GEZEIGTER TEXT >>
- - -
Fundraising-Echo: Nach der dritten Zahlung steht ein weiterer Kontakt zur Bindung.

Anja Hunsinger: Für alle, die wir per E-Mail kontaktieren, ist es eine E-Mail mit einem Link auf einen kurzen Film. Dort sind Kinder zwischen ein und fünf Jahren zu sehen. Ihre Botschaft ist, dass viele Kinder das fünfte Lebensjahr nicht erleben und dass Save the Children dank der Spende viel dagegen tun kann. Die anderen bekommen eine Postkarte mit der gleichen Botschaft.

Fundraising-Echo: Nach der sechsten Zahlung erhalten die Spender ein Heft.

Anja Hunsinger: Das ist ein Flyer, ein Vierseiter. Es ist ein ausführlicher Bericht zu einem Thema. In der aktuellen Version geht es um Kinder, die aus Syrien geflüchtet sind. Die Flyer-Beiträge ähneln den Artikeln in unserem Spendermagazin. Der Spender hat nun den Eindruck, er bekommt dadurch einen tieferen Einblick in die Arbeit der Organisation.
- - -
BEREITGESTELLTES MATERIAL >>
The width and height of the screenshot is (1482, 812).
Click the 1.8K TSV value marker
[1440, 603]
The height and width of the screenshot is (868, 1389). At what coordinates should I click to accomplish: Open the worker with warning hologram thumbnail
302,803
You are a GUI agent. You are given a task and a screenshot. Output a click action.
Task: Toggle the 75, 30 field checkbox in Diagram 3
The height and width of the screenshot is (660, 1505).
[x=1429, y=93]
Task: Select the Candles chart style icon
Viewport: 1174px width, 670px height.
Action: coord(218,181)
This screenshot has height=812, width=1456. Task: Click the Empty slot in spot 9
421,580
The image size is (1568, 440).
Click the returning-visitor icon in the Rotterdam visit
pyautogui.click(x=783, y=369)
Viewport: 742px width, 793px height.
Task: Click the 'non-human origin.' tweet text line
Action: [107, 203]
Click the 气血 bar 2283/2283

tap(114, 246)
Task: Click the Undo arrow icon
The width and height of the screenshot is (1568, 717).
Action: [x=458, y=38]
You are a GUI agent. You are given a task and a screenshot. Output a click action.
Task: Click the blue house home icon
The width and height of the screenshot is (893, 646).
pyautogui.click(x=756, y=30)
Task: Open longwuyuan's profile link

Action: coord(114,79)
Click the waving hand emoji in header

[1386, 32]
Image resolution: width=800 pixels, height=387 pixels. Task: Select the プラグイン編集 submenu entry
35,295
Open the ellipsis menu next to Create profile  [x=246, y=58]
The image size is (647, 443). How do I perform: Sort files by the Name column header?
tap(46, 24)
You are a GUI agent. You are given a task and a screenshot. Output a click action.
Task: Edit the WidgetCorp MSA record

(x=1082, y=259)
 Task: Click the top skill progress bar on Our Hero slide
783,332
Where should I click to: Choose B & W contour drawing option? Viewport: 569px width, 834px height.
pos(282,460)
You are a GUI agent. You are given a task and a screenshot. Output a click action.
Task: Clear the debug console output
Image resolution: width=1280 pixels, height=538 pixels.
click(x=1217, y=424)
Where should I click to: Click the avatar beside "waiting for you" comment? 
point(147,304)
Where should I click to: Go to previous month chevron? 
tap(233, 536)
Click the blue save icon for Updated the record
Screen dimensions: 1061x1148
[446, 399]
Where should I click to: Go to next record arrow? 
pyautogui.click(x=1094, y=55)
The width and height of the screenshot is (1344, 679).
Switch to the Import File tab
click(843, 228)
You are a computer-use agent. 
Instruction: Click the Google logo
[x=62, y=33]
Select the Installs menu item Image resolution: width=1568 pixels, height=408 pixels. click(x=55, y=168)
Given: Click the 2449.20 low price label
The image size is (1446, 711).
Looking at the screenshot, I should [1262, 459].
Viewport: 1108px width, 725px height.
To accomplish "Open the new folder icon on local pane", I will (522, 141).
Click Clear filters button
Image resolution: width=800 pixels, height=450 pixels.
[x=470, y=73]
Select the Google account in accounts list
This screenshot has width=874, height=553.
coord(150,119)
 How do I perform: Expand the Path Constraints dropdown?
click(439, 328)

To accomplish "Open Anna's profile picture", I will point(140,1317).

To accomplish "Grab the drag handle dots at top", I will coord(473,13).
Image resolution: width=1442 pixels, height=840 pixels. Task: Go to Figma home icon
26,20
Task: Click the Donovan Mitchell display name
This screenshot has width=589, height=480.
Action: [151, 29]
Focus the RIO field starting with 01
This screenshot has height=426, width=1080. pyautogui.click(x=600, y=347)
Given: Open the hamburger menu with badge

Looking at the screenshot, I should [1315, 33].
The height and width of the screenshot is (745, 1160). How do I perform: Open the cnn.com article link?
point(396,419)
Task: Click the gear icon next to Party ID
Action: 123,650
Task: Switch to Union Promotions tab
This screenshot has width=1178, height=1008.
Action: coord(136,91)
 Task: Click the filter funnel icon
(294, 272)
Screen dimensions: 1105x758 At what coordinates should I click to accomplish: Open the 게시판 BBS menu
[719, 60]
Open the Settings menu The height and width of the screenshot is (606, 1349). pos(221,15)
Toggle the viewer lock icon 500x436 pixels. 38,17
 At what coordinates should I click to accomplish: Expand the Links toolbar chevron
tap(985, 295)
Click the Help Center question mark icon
- - -
GESTELLTE AUFGABE >> Wiederhole den Text über die Spenderbindung vollständig und Wort für Wort.

SCHRIFTLICHE ANTWORT >>
Fundraising-Echo: Nach der dritten Zahlung steht ein weiterer Kontakt zur Bindung.

Anja Hunsinger: Für alle, die wir per E-Mail kontaktieren, ist es eine E-Mail mit einem Link auf einen kurzen Film. Dort sind Kinder zwischen ein und fünf Jahren zu sehen. Ihre Botschaft ist, dass viele Kinder das fünfte Lebensjahr nicht erleben und dass Save the Children dank der Spende viel dagegen tun kann. Die anderen bekommen eine Postkarte mit der gleichen Botschaft.

Fundraising-Echo: Nach der sechsten Zahlung erhalten die Spender ein Heft.

Anja Hunsinger: Das ist ein Flyer, ein Vierseiter. Es ist ein ausführlicher Bericht zu einem Thema. In der aktuellen Version geht es um Kinder, die aus Syrien geflüchtet sind. Die Flyer-Beiträge ähneln den Artikeln in unserem Spendermagazin. Der Spender hat nun den Eindruck, er bekommt dadurch einen tieferen Einblick in die Arbeit der Organisation.